Scott Aaronson said in this interview https://youtu.be/1ZpGCQoL2Rk?t=3255 that the linearity of Schrodinger's equation prevents us from communicating with other Everettian worlds. Why?
Is it analogous to how light waves pass through each other in a linear material but non linear materials allow for complicated mixing, allowing for optical computations?
Linearity is the property that something distributes over addition, so in general it looks like $f(x + y) = f(x) + f(y).$ In the specific case of quantum mechanics we mean that quantum observables (including the total-energy observable which generates the Schrödinger equation) distribute over sums of wavefunctions.[Note 1]
So it helps to take a particular example, and in this particular example we'll talk about qubits, which can be in a state $|0\rangle$ or a state $|1\rangle$ or any superposition between them.
Suppose I want to know if there is a superposition between them. For instance, I might want to know about whether the system is in the states, $$|{+}\rangle = \sqrt{\frac12} |0\rangle + \sqrt{\frac12} |1\rangle,\\ |{-}\rangle = \sqrt{\frac12} |0\rangle - \sqrt{\frac12} |1\rangle. $$
Naively, I want my observable to be 1 in the state $|+\rangle$, 1 in the state $|-\rangle$, and 0 in the state $|0\rangle$, and 0 in the state $|1\rangle$. So I might try something like, say, $$ \hat A = |{+}\rangle\langle{+}| ~+~ |{-}\rangle\langle{-}| $$
This observable $\hat A$ does have the required property that the observable is 1 in the state $|+\rangle$ and also 1 in the state $|-\rangle$. However, this is because the observable is 1 in every possible state including $|0\rangle$ and $|1\rangle.$ It is the identity operator. In fact if you expand it in terms of those definitions you'll find, $$ \hat A = \frac12 \Big( |0\rangle\langle 0| + |0\rangle\langle 1| + |1\rangle\langle 0| + |1\rangle\langle 1| \Big) + \frac12 \Big( |0\rangle\langle 0| - |0\rangle\langle 1| - |1\rangle\langle 0| + |1\rangle\langle 1| \Big)\\ \hat A = |0\rangle\langle 0| + |1\rangle\langle 1|. $$So if you tried the next most obvious thing, to subtract off the 1's in the $|0\rangle$ and $|1\rangle$ case, you would end up with the zero operator $\hat A' = 0,$ that is zero in every possible state including $|{+}\rangle$ and $|{-}\rangle.$
What you are running into, is that these outcomes are not linearly independent. And in fact when you specify what the observable is on all of your basis states, in this case specifying that it maps $|0\rangle$ to zero (because that's not a superposition) and $|1\rangle$ to zero (because that's also not a superposition), that action on the basis states suffices to specify the action of this linear observable on all superpositions of the basis states -- the action is zero for all superpositions.[Note 2]

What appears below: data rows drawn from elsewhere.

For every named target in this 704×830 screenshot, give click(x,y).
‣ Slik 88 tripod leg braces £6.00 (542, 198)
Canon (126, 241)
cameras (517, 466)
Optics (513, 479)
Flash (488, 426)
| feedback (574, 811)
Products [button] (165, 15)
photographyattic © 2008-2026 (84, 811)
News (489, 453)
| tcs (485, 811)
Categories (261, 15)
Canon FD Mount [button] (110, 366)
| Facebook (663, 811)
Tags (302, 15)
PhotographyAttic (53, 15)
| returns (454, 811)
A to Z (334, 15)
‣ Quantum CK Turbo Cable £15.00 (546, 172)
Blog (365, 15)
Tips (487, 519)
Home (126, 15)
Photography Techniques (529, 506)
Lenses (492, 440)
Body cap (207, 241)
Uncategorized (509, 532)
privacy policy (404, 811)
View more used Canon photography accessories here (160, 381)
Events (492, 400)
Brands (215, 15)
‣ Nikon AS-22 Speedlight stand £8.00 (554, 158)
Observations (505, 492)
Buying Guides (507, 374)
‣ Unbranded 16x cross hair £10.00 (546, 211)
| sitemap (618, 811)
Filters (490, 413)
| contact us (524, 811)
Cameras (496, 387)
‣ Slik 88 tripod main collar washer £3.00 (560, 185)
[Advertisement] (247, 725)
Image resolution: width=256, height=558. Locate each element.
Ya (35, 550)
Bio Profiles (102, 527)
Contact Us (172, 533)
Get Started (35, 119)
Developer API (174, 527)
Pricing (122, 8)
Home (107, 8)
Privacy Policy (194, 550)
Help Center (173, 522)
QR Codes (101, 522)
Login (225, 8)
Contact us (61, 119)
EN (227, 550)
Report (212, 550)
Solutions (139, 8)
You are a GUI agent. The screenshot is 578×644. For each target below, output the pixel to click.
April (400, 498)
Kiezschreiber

You might be tempted to argue that this is a sufficiency criterion not a necessary one (or vice versa depending on how you look at it), “why does it have to be all observables and not just the total energy function which works this way in Quantum Mechanics?” This is mistaken for the following basic reason: if you give me a physical way to observe some value, I can generally hook it up to some other system so that it affects the energy of that other system. So for example if you want position to be a nonlinear observable, I can use two things which have an attractive or repulsive potential energy, separated by some position, and I get a nonlinear total-energy function between them. The strength of your qubit might become, say, the basis for some magnetic field affecting some spin-1/2 system, which will have higher energy if it opposes that magnetic field than if it aligns with it. So in QM all observables can potentially make it into a total-energy observable, and this is why the linearity of the Schrodinger equation implies the linearity of all observables.
This argument gets slightly more subtle if we start allowing mixed states, and the average formula is now the linear $\langle A\rangle = \operatorname{Tr}(\rho \hat A)$ rather than the nonlinear $\langle \psi| \hat A |\psi\rangle$, and probably Scott is thinking in particular about some arguments related to this case where “for me to observe something, I have to have an experiment that has entangled with it, that has put us into the $|\psi\rangle = \sqrt{\frac12} |00\rangle + \sqrt{\frac12} |11\rangle$ entangled state, but from that state I trace out a diagonal $\rho$ for my own case and this cannot see the off-diagonal terms of $\hat A$...” something like that. But mixed states aren't “true” superpositions so while I know that the argument can get this subtle, I don't think it needs to be for a student's basic understanding.